Monthly Commentary

August 2025 - When Up Isn’t Really Up

Dear Investors and Friends,

Last month, we discussed the United States' growing debt burden and the limited levers available to policymakers. When governments can’t, or won’t, raise taxes or cut spending, they often choose the more subtle path: monetizing the debt and allowing inflation to do the heavy lifting.

This process increases nominal GDP, which makes the debt-to-GDP ratio appear healthier, even if real economic output isn’t improving. It’s a politically palatable solution, but it comes with important side effects.

That brings us to this month’s topic: If inflation is being used to manage the debt problem, and if nominal GDP is rising while real purchasing power stagnates, then what does that mean for asset prices, and for investors?
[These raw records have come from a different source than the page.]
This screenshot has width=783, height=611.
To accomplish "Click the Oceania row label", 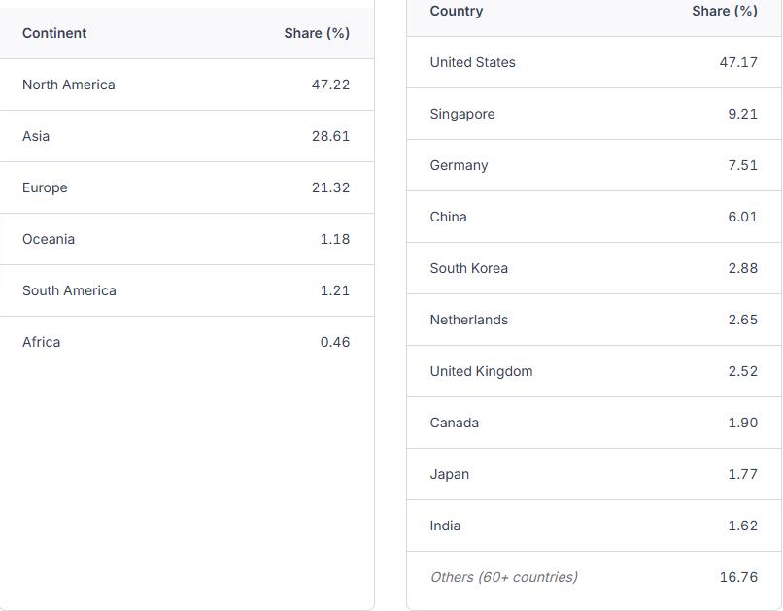I will pos(49,239).
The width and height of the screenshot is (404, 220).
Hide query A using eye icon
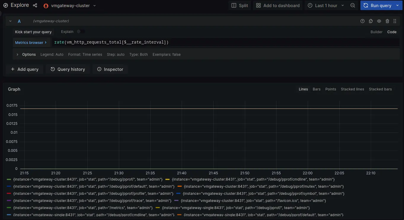click(379, 21)
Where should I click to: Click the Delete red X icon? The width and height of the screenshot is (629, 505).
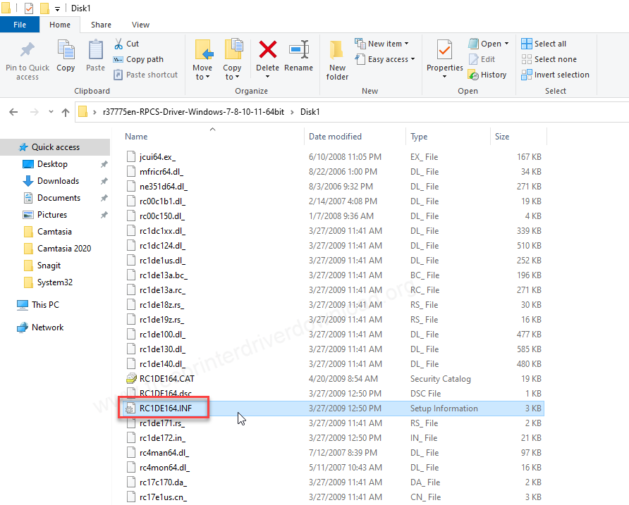[x=267, y=50]
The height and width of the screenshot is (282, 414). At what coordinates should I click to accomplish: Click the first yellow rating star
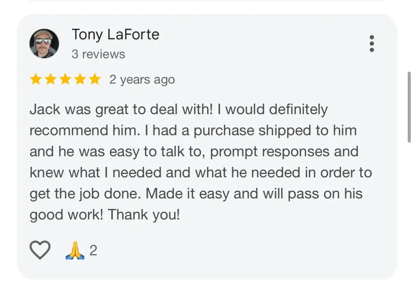pos(36,80)
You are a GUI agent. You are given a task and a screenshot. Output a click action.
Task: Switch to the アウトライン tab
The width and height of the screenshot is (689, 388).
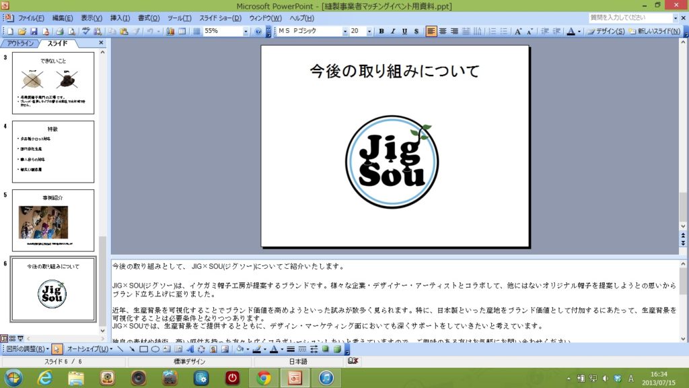point(20,43)
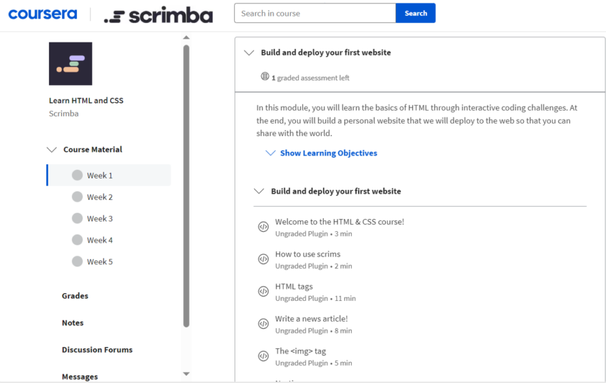Select the Week 5 progress circle
The width and height of the screenshot is (606, 383).
click(x=77, y=261)
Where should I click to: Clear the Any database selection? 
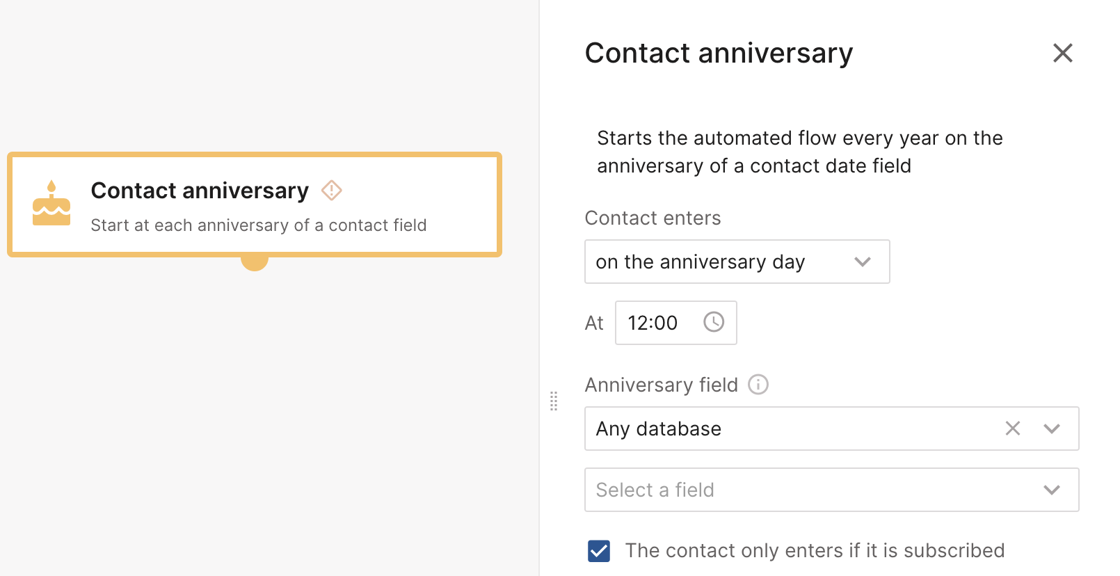click(x=1013, y=429)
Specifically, why might the stock market rise even when the economy doesn’t? And how can investors tell the difference between real growth and financial illusion?

The Illusion of Market Strength

The headlines are upbeat. The S&P is near all-time highs. Real estate is holding strong. Even gold and Bitcoin are up. On the surface, it looks like a broad-based market rally, and for many investors, it feels like their portfolios are doing well.

But this raises a deeper question: Is the market really going up? Or is the dollar going down?

When the value of the currency declines, it takes more dollars to buy the same asset. That means prices rise, even if the underlying asset hasn’t actually increased in real terms. This is especially true in environments like today’s, where governments are printing money, suppressing interest rates, and carrying massive debt loads.

As Ray Dalio put it: “When your currency goes down, it looks like your assets are going up.”

In other words, nominal asset prices can rise even when the real economy is stagnating. The illusion of growth is driven not by productivity, but by inflation and currency debasement.

Real vs. Nominal: Why the Distinction Matters

Imagine a portfolio that grows by 10% in a year when inflation is 8%. Your real return is just 2%.

Now imagine that same portfolio grows by 10%, but inflation is 10%. In that case, your purchasing power hasn’t improved at all. You feel wealthier, but in real terms, you’ve simply stood still.

This is why understanding the source of asset price gains is so important. Rising prices may reflect economic growth. But they may also reflect a falling denominator: the dollar itself.

Lessons from History

The 1970s offer a clear case study. Inflation surged, the dollar weakened, and asset prices rose in nominal terms. But real wealth creation was far more elusive. Investors who failed to adjust for inflation often mistook survival for success.

We may not be in the same decade, but the forces shaping today’s market feel familiar: fiscal deficits, financial repression, rising asset prices, and declining real yields.

Integrated Management for a Distorted Landscape

In a world where nominal gains can mask real losses, discipline and integration matter more than ever.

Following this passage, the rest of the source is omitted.